Ce débat est assez intéressant, car il montre excellemment comment la crise actuelle des finances publiques pousse les esprits bien pensants à recentrer l’État sur ses fonctions régaliennes (et sous la plume d’Agnès Verdier-Molinié, cela semble d’abord concerner le maintien de l’ordre), pour privatiser progressivement les fonctions d’intérêt général qui lui sont confiées depuis 1945. Avec, de façon implicite, l’idée qu’une gestion privée est forcément plus efficace et moins coûteuse qu’une gestion publique.

Un oubli dans le raisonnement

C’est ici que réside toute la faiblesse du raisonnement tenu par Agnès Verdier-Molinié. Qu’elle soit capable de démonter les coûts de la gestion publique, personne ne le conteste, puisque l’ensemble des données sur ce sujet est publié urbi et orbi, et abondamment discuté au Parlement. En revanche, elle ne nous prouve pas qu’une gestion privée du périmètre public serait moins chère. Elle se contente de l’affirmer, en surfant de façon à mon avis un peu indélicate sur le préjugé selon lequel le privé, c’est forcément mieux et moins cher que le public.

Le problème, c’est que toutes les études sérieuses prouvent le contraire. L’entreprise doit ajouter, à ses coûts de production, des coûts de commercialisation qui sont extrêmement élevés. Toute ouverture à la concurrence suppose en effet une stratégie pour attirer les clients. En outre, l’entreprise doit rémunérer ses actionnaires, ce qui représente un facteur de plus en plus pénalisant pour les marges qu’elles dégagent. Ces éléments pèsent tôt ou tard sur le prix final payé par le bénéficiaire, de telle sorte qu’à moyen terme une gestion privée est plus coûteuse, pour une activité d’intérêt général, qu’une gestion publique.

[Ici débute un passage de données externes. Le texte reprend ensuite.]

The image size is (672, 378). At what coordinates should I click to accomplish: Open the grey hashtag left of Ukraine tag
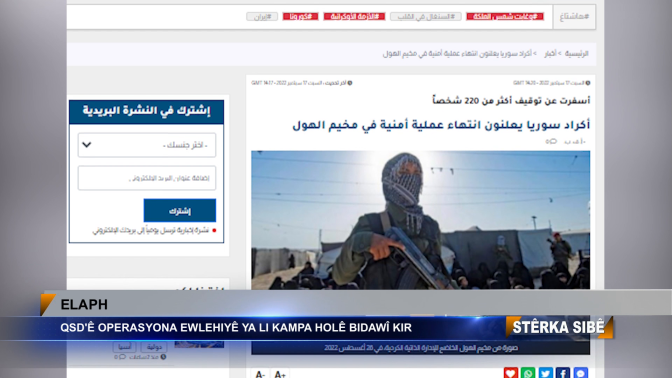(x=426, y=17)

L’exemple de la santé aux Etats-Unis, privatisée, chère et efficace pour les seules fractions de la population capables de payer, le démontre sans équivoque.

Redonner du sens à l’intérêt général

Ce constat ne doit pas occulter une vraie question : comment rétablir le sentiment d’une égalité satisfaisante de traitement entre fonctionnaires et salariés du privé ? Depuis des années, le dénigrement dont les fonctionnaires font l’objet a installé l’idée qu’ils étaient traités plus favorablement que les salariés du privé : garantie de l’emploi, retraite juteuse, etc. Et ce sentiment-là est aussi inconfortable pour les fonctionnaires que nauséabond pour les salariés soumis au Code du Travail.

Un véritable débat national serait salutaire pour renouer le lien entre le pays et sa fonction publique. Quelle place accorder à l’intérêt général ? Comment le financer ? Dans quelle limite ? A quelles missions renoncer ? Après tout, en démocratie, ces questions-là méritent bien un choix collectif.